Mexico The Complete Book of Mexican Cooking

Budin de Pina (Pineapple Pudding)

I have to be honest. I am quite surprised that this recipe made it onto the blog. Generally, I am quite discerning when it comes posting dessert recipes. What’s more, unlike the recipe for capirotada that I posted, this Pineapple Pudding recipe seems to have fallen through the cracks of history.

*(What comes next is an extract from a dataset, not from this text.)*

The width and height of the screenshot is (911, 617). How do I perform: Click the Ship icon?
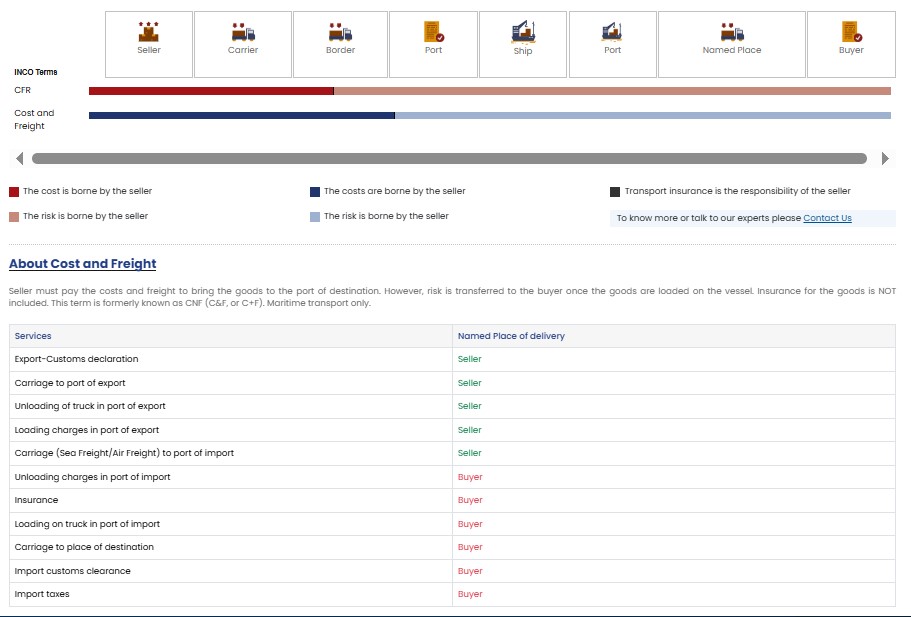click(523, 33)
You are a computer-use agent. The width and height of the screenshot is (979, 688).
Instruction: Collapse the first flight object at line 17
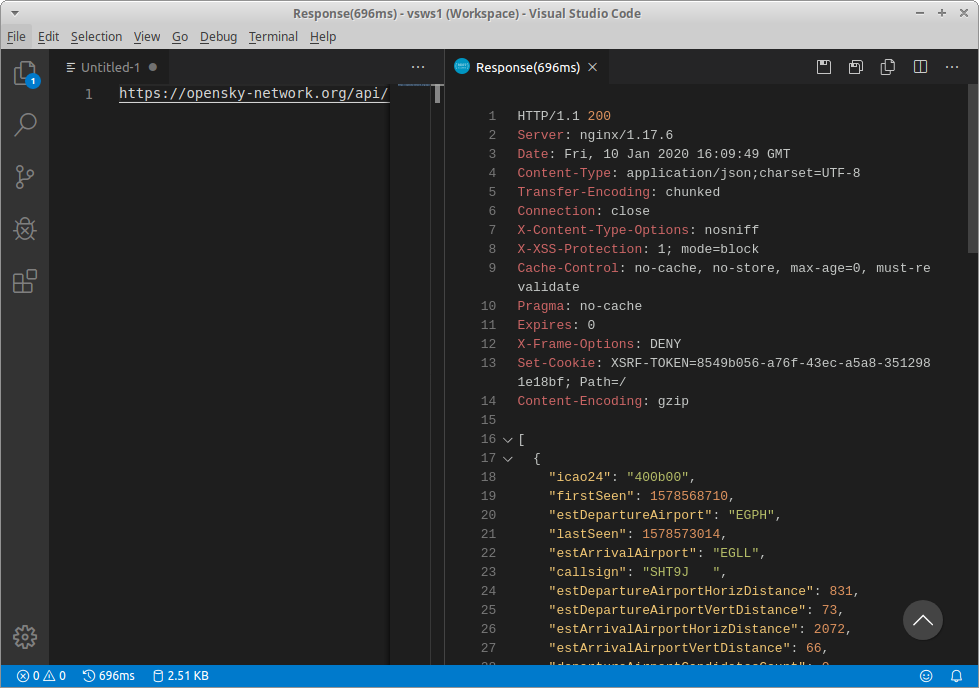(x=508, y=457)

So, what made it so special that I had to post about it? On the surface, this recipe uses a lot of familiar ingredients for mid-century desserts: almonds, ladyfingers, jam, sherry, eggs. What sets it apart is they way it brings those components together. Making a kind of marzipan concoction with ground almonds and pineapple is a new nice twist. But, what I think really makes this dish pop is the use of sour cream. The bright acidity of the sour cream balances the incredible sweetness of the rest of the dish. Altogether, this dish is a perfect storm of flavours and textures and delightful little forgotten curio from the kitchens of Mexico. Based on its obscurity and slightly continental flair, this dish feels to me like a colonial import. This kind of fusion cuisine that was created during the mid-century to appeal to Western palettes. I am always curious about the provenance of dishes like this one. Perhaps, it was a staple at one of the hotels in Mexico City. Or perhaps, Ortiz came across it during an official dinner with her ambassador husband. We’ll never know.


12 ladyfingers
Apricot Jam
2 cups chopped pineapple
1/2 cup ground almonds
4 egg yolks
1/2 cup sugar
1/2 cup sherry wine
1/4 tsp ground cinnamon
Sour cream
Toasted slivered almonds


  1. Combine pineapple, ground almonds, egg yolks, sugar, 1/4 cup of the sherry and cinnamon and cook until thickened.
  2. Split ladyfingers in half. Lay first half on serving tray and spread with apricot jam. Sprinkle with sherry.
  3. Spread with half of pineapple mixture. Top with ladyfingers and repeat pineapple and sherry.
  4. Chill. Before serving top with sour cream and slivered almonds.